What to do >>
What should you transcribe? Every line from the top of the records below through the line with "Given: Jump to fifth progress bar segment", exactly, and no pictures.

====== Material to process

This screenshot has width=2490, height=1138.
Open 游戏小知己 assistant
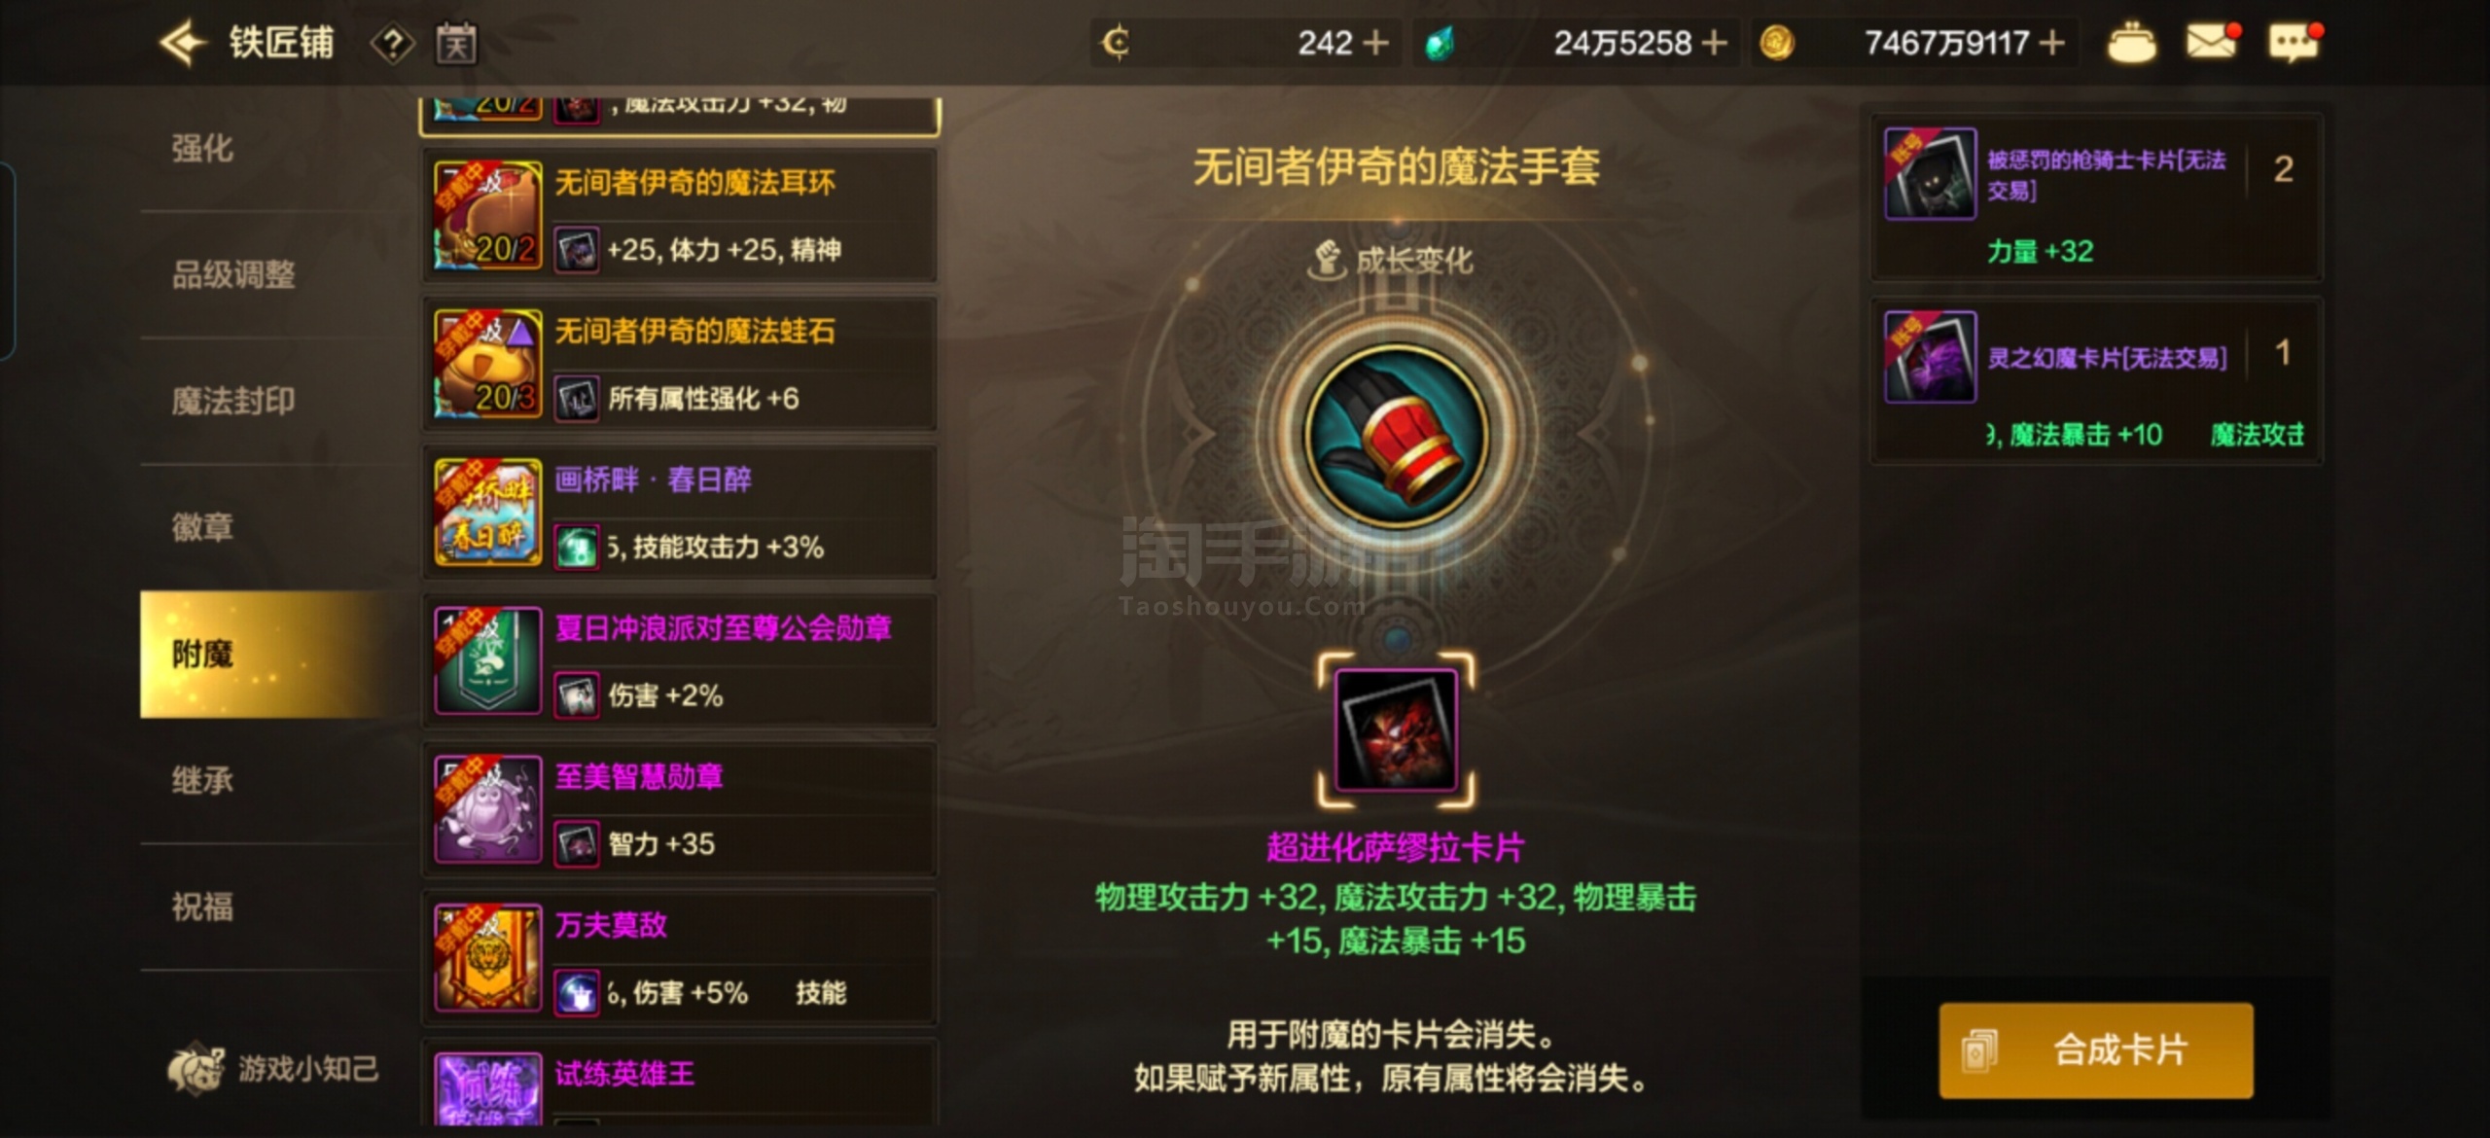tap(273, 1068)
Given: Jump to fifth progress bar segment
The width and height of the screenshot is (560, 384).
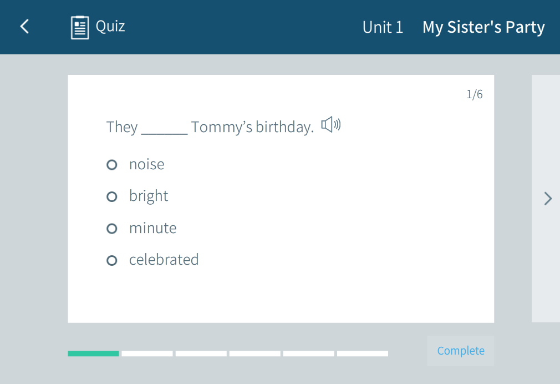Looking at the screenshot, I should 308,353.
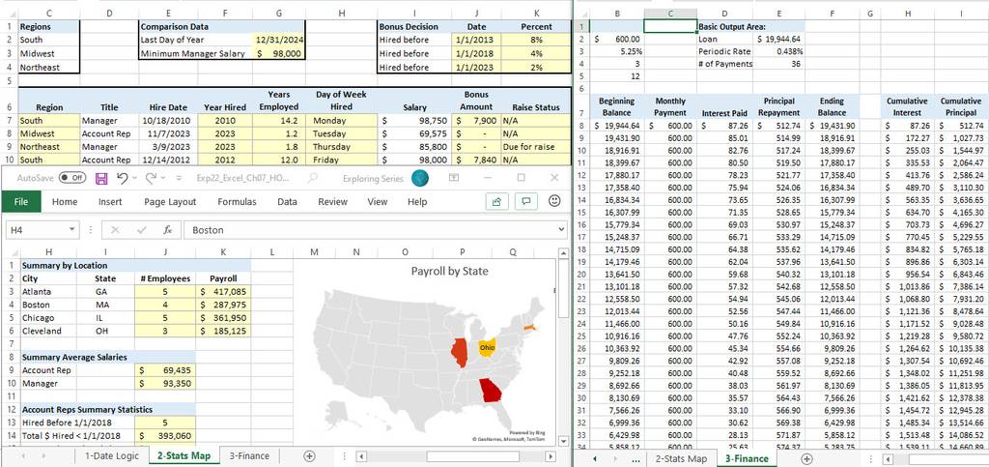Open the Comments speech bubble icon
The width and height of the screenshot is (989, 467).
pos(525,202)
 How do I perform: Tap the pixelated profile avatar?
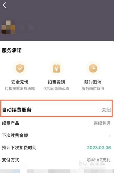coord(8,27)
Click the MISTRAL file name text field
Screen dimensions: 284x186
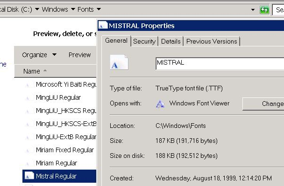tap(220, 63)
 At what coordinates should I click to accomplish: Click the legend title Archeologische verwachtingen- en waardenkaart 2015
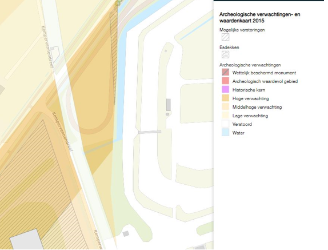(x=259, y=18)
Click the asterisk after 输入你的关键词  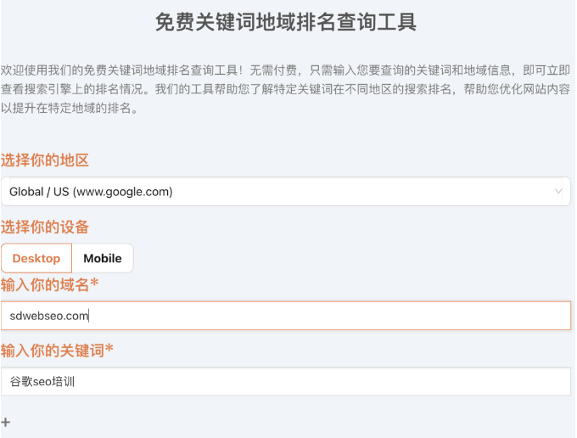109,350
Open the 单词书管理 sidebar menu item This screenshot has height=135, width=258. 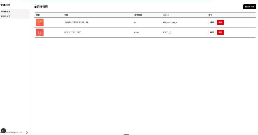coord(15,11)
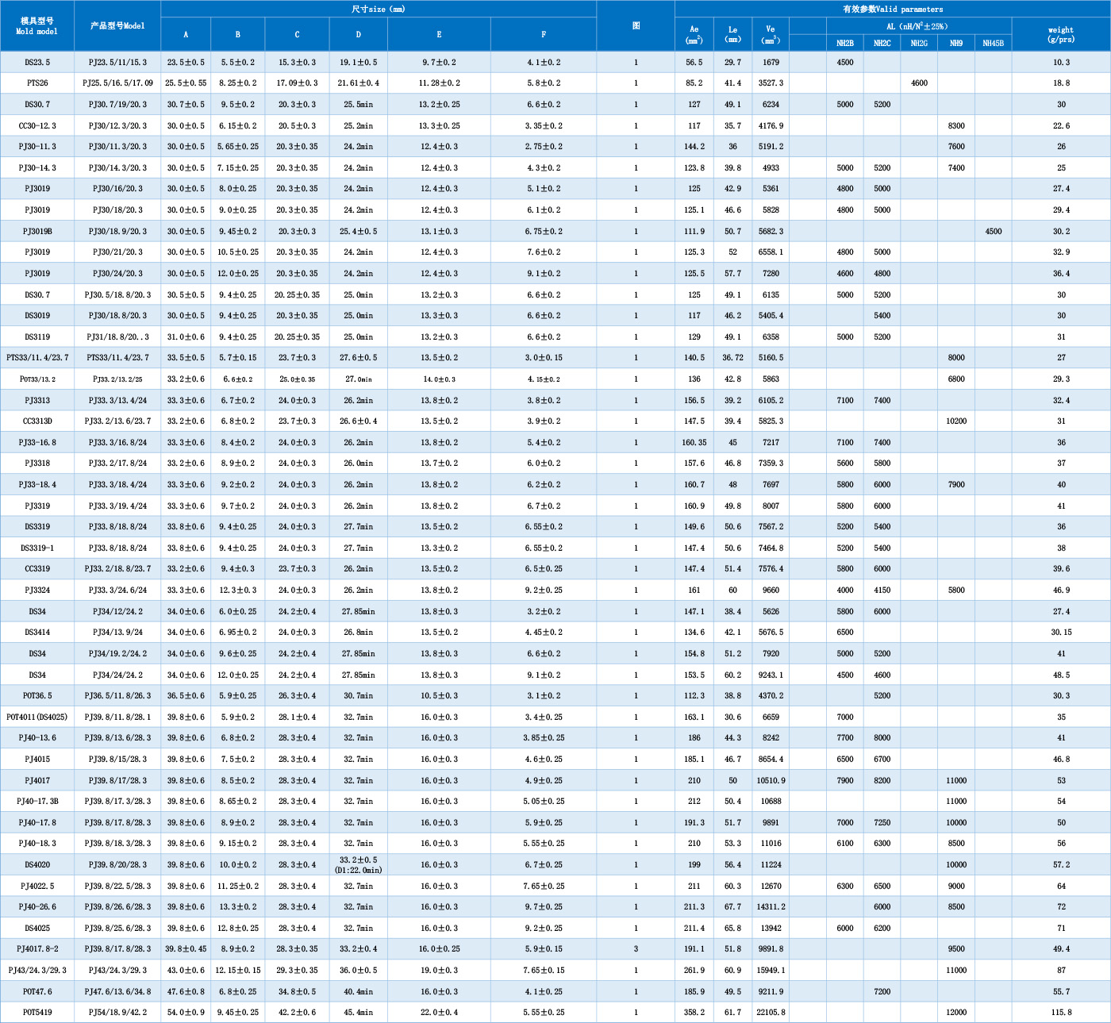The width and height of the screenshot is (1111, 1023).
Task: Click the weight value 115.8
Action: (1061, 1013)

============

Written reply >>
This screenshot has width=2490, height=1138.
Open 游戏小知己 assistant
tap(273, 1068)
Given: Jump to fifth progress bar segment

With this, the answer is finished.